## Entries provided:

■ ■ ■ ■ ■

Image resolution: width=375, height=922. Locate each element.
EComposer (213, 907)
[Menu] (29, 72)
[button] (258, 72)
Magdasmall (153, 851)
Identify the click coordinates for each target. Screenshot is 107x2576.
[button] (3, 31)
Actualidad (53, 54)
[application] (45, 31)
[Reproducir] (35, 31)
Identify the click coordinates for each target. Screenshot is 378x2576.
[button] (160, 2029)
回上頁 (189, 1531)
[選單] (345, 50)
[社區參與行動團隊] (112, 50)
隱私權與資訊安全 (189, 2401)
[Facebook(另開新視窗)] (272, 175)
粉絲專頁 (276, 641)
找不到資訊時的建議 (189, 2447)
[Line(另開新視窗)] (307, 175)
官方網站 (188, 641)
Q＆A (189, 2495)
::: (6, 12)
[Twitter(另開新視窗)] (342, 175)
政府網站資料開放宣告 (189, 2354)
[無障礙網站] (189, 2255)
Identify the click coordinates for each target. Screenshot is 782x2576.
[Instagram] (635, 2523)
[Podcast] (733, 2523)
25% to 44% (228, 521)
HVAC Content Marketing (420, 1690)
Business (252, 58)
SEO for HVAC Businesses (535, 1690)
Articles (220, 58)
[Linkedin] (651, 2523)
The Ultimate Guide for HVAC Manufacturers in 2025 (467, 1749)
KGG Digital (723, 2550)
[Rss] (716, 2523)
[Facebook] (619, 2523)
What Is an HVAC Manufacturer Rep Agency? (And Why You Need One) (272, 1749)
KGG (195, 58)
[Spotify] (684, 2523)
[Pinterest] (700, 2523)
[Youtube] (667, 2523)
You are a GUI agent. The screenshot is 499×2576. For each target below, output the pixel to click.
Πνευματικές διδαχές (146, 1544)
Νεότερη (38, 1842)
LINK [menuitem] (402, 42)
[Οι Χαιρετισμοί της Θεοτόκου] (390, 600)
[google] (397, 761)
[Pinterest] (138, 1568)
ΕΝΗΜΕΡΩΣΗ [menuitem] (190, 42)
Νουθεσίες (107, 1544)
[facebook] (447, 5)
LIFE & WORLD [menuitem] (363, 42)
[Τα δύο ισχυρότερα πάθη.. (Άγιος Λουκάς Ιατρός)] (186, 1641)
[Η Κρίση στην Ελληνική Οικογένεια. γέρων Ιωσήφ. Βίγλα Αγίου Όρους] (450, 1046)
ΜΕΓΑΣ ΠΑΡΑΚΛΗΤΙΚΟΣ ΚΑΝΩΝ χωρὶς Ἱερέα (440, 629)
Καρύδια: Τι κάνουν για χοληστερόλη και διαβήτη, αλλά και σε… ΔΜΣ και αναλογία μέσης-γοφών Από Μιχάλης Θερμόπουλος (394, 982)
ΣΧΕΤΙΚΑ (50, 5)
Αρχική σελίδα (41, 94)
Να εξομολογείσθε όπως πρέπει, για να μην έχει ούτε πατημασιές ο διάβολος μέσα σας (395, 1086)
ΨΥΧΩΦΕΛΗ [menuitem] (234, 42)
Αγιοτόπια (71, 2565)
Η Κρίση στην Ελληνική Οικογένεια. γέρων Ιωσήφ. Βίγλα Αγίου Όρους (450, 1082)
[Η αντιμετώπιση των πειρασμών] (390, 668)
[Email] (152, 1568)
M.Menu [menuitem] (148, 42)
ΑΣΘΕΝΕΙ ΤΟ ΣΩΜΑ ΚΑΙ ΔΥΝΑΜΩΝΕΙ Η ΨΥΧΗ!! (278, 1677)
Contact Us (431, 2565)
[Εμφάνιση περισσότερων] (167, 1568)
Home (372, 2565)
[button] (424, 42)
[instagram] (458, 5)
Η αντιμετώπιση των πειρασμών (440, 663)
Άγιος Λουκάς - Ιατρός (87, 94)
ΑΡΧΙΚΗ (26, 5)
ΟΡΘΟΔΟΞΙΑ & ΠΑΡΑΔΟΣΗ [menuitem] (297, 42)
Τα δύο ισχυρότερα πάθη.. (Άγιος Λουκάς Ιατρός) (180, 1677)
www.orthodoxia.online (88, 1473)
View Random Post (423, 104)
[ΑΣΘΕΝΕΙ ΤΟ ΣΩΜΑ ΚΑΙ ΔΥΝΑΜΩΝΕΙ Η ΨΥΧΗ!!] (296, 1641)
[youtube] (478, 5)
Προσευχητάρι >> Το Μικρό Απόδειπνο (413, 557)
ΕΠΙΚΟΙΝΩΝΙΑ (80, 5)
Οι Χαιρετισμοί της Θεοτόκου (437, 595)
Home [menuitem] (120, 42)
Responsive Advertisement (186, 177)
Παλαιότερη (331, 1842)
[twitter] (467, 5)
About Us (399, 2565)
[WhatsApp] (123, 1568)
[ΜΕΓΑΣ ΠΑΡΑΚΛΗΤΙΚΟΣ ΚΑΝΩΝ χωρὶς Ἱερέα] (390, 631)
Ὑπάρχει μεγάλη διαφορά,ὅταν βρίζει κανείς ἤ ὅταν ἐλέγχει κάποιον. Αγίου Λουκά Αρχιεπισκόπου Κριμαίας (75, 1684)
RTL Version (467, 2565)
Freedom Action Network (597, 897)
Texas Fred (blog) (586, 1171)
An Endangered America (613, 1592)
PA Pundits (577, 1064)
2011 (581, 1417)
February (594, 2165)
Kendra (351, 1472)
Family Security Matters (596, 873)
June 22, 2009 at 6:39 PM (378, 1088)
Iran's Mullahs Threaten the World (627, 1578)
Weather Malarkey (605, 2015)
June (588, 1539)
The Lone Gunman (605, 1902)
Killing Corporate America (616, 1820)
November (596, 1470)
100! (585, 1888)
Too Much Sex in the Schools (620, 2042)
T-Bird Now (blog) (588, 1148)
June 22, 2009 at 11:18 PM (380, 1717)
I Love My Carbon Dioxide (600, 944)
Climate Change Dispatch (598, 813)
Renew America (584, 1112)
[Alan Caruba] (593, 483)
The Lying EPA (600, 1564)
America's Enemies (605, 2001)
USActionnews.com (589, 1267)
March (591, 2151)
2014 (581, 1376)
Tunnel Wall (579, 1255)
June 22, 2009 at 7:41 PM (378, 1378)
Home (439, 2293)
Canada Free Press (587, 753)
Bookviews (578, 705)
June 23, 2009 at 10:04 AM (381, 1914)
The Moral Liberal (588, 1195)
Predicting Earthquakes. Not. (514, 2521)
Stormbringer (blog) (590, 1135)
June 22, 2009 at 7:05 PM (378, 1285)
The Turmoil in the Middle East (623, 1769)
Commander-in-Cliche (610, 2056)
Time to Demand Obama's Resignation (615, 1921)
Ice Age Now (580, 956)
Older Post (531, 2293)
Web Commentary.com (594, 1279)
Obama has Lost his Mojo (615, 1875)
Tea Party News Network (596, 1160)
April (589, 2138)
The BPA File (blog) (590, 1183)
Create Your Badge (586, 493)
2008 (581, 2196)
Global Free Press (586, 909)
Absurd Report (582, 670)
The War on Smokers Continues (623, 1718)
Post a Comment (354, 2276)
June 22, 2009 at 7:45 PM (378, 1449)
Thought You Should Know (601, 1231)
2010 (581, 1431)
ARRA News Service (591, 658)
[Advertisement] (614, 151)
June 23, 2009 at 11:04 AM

■ ■ ■ ■ ■

## Exercise details:
If a line in the data above holds the string "Ἱερέα", report that line.

## Final answer:
ΜΕΓΑΣ ΠΑΡΑΚΛΗΤΙΚΟΣ ΚΑΝΩΝ χωρὶς Ἱερέα (440, 629)
[ΜΕΓΑΣ ΠΑΡΑΚΛΗΤΙΚΟΣ ΚΑΝΩΝ χωρὶς Ἱερέα] (390, 631)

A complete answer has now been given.